Here's a sample of my csv file:

    foo,bar,test,1,2
    this,wont,work,because,α

And the error:

    Traceback (most recent call last):
      File "test.py", line 22, in <module>
        main(sys.argv[1:])
      File "test.py", line 18, in main
        for item in csv_file:
      File "/usr/lib/python3.2/encodings/ascii.py", line 26, in decode
        return codecs.ascii_decode(input, self.errors)[0]
    UnicodeDecodeError: 'ascii' codec can't decode byte 0xce in position 40: ordinal not in range(128)

Obviously, It's hitting the character at the end of the CSV and throwing that error, but I'm at a loss as to how to fix this. Any help?

This is:

    Python 3.2.3 (default, Apr 23 2012, 23:35:30)
    [GCC 4.7.0 20120414 (prerelease)] on linux2
Ryan Rapini
  • 365
  • 1
  • 3
  • 11

3 Answers3

22

It seems your problem boils down to:

print("α")

You could fix it by specifying PYTHONIOENCODING:

$ PYTHONIOENCODING=utf-8 python3 test.py > output.txt

Note:

$ python3 test.py 

should work as is if your terminal configuration supports it, where test.py:

import csv

with open('myfile.csv', newline='', encoding='utf-8') as file:
    for row in csv.reader(file):
        print(row)

If open() has no encoding parameter above then you'll get UnicodeDecodeError with LC_ALL=C.

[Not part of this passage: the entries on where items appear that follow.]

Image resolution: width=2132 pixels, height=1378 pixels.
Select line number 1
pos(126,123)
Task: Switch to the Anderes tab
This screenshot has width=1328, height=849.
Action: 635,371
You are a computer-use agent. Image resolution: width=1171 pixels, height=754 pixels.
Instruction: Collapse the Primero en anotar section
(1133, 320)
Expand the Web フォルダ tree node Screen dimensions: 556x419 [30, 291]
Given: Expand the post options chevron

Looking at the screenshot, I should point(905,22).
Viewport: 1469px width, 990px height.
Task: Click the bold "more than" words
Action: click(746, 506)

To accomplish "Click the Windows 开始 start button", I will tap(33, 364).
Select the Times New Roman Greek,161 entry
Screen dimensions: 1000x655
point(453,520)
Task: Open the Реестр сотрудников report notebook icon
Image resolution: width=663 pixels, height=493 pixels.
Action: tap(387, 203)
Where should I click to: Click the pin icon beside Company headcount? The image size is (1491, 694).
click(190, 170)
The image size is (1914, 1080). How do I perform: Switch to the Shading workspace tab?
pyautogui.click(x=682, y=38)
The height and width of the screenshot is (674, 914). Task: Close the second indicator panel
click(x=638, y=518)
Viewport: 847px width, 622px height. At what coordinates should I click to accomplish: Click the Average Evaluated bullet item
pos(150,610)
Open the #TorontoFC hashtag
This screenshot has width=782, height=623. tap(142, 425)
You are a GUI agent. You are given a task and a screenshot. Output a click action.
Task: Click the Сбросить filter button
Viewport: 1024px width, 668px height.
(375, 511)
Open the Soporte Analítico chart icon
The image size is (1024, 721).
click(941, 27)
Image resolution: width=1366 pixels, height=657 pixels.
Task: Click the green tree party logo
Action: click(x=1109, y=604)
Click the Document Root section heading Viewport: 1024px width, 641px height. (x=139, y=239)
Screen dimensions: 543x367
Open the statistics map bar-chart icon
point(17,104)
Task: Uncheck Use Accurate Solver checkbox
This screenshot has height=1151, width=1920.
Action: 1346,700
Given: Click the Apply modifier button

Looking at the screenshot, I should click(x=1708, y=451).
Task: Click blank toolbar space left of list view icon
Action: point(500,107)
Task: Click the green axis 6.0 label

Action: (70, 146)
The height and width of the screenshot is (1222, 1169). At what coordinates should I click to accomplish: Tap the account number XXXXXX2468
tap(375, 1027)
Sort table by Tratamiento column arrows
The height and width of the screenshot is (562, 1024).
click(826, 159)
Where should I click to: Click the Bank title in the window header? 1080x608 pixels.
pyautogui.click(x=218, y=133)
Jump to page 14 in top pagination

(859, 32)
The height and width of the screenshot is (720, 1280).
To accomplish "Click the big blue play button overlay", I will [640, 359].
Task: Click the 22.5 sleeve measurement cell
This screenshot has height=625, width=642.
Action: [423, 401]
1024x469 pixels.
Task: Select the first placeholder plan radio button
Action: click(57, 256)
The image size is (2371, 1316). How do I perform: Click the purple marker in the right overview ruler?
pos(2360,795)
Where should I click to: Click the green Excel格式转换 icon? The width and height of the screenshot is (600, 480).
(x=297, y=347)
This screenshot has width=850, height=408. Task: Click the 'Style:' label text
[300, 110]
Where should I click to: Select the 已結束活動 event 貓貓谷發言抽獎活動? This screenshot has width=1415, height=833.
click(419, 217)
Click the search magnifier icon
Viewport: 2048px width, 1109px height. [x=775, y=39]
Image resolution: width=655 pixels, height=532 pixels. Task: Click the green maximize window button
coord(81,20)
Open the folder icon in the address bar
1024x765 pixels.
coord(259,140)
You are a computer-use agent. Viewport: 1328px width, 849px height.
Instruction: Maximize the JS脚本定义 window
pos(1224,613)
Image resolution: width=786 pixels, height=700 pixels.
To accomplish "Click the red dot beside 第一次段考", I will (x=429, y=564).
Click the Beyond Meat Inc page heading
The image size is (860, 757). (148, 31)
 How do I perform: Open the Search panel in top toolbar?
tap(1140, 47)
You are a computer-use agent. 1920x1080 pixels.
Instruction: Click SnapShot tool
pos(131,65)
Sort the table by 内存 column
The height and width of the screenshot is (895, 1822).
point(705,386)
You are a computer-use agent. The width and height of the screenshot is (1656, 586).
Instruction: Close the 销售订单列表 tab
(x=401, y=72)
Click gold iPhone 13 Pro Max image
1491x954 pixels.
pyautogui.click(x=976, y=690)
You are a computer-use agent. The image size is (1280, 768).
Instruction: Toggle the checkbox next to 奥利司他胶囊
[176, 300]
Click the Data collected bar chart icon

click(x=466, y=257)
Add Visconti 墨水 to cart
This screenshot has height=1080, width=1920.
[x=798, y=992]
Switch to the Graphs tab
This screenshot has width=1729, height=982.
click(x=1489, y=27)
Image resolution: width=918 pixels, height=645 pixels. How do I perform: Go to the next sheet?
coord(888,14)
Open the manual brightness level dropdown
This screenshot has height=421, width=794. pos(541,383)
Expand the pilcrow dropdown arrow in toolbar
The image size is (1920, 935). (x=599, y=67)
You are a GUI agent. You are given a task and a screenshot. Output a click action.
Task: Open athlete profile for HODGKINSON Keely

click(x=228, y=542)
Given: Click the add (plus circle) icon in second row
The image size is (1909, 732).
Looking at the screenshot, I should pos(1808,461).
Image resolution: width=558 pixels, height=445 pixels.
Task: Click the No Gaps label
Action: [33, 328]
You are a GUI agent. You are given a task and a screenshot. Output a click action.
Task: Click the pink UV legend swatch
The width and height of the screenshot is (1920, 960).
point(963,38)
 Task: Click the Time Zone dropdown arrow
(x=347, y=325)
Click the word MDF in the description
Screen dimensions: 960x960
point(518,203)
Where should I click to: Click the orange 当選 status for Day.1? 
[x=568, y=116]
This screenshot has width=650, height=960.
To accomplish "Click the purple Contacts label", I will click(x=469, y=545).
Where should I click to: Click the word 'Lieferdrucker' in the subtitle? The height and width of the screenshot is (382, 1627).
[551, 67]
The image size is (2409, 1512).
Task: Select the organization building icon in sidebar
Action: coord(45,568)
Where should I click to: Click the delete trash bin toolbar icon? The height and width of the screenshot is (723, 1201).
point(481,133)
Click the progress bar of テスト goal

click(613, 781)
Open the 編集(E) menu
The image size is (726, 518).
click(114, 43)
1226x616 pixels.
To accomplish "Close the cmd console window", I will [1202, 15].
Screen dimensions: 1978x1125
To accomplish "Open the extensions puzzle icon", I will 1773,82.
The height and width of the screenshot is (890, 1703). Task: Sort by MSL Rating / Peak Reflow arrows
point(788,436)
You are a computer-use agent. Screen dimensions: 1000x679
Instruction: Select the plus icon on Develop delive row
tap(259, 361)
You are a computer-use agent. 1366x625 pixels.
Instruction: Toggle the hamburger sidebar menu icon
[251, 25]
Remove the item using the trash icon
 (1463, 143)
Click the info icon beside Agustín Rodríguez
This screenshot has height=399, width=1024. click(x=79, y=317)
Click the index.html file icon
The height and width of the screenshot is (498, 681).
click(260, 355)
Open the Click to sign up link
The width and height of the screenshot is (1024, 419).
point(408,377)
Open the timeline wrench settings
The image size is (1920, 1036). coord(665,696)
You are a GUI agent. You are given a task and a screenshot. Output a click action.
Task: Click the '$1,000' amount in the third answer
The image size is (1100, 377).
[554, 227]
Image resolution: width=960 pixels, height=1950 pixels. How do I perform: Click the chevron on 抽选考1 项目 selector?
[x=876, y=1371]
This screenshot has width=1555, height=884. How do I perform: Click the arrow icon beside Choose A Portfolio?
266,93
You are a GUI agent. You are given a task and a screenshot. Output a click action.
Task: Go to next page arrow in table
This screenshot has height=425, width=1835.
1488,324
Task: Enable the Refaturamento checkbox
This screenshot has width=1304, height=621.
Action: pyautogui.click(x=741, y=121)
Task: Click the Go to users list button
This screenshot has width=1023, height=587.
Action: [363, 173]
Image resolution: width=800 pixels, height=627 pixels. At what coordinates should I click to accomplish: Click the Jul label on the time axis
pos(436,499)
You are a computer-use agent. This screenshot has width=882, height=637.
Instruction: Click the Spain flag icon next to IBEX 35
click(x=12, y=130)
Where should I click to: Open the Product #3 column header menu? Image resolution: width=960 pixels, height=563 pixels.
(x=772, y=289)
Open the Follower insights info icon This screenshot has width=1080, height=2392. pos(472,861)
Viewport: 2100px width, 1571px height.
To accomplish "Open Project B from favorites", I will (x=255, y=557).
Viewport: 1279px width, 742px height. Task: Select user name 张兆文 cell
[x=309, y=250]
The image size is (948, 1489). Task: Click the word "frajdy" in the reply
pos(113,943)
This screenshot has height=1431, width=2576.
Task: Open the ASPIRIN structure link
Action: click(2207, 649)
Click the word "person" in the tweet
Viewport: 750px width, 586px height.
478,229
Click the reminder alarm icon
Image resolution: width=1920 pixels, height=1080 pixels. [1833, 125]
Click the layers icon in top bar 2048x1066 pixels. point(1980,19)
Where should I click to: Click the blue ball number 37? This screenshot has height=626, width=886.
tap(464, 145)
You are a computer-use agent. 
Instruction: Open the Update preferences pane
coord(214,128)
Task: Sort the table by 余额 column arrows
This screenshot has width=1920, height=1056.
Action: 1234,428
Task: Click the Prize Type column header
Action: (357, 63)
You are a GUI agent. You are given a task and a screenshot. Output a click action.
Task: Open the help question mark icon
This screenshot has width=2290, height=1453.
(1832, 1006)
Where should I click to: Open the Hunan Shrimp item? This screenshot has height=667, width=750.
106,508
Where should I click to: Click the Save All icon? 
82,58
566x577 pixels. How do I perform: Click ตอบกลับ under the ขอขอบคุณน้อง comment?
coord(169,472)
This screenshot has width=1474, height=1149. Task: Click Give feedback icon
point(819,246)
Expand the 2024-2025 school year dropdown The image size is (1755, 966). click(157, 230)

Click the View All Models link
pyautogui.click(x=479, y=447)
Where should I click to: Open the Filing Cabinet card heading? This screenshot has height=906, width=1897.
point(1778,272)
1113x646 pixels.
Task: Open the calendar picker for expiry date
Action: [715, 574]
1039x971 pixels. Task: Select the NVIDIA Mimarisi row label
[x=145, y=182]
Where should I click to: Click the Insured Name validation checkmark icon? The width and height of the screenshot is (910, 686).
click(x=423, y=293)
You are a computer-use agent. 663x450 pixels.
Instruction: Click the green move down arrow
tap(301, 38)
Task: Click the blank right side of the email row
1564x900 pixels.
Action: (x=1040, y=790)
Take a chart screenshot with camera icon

Also with LC_ALL=C you'll get UnicodeEncodeError even if there is no redirection i.e., PYTHONIOENCODING is necessary in this case (before PEP 538: Legacy C Locale Coercion implemented in Python 3.7+).

jfs
  • 399,953
  • 195
  • 994
  • 1,670
13

From the python docs, you have to set the encoding for the file. Here is an example from the site:

import csv

 with open('some.csv', newline='', encoding='utf-8') as f:
   reader = csv.reader(f)
   for row in reader:
     print(row)

Edit: Your problem appears to happen with printing. Try using pretty printer:

import csv
import pprint

with open('some.csv', newline='', encoding='utf-8') as f:
  reader = csv.reader(f)
  for row in reader:
    pprint.pprint(row)
TheDude
  • 3,796
  • 2
  • 28
  • 51
  • 3
    Setting the encoding for the file does nothing to fix the issue... `file = open(filename, 'r', encoding='utf-8')` still gives me `UnicodeDecodeError: 'ascii' codec can't decode byte 0xce in position 40: ordinal not in range(128)` – Ryan Rapini Oct 05 '12 at 19:09
  • Ah, it has to do with `print` not being able to display unicode characters. This question on Quora may have the answer -- it uses pretty printer: http://www.quora.com/How-do-you-print-a-python-unicode-data-structure – TheDude Oct 05 '12 at 19:21
  • 1
    I think the error has nothing to do with the print at all. It's hitting the error at the beginning of the for loop, before the print() even runs. Your edited sample code using pprint yields the same error as before, further reinforcing this claim. I'm stumped. – Ryan Rapini Oct 05 '12 at 19:36
  • 2
    `export PYTHONIOENCODING=utf-8` fixed my issue. – Ryan Rapini Oct 05 '12 at 19:46
  • @betaRepeating "export PYTHONIOENCODING=utf-8 fixed my issue." could you explain further? – Inês Martins Aug 18 '16 at 14:27
5

Another option is to cover up the errors by passing an error handler:

with open('some.csv', newline='', errors='replace') as f:
   reader = csv.reader(f)
   for row in reader:
    print(row)

which will replace any undecodable bytes in the file with a "missing character".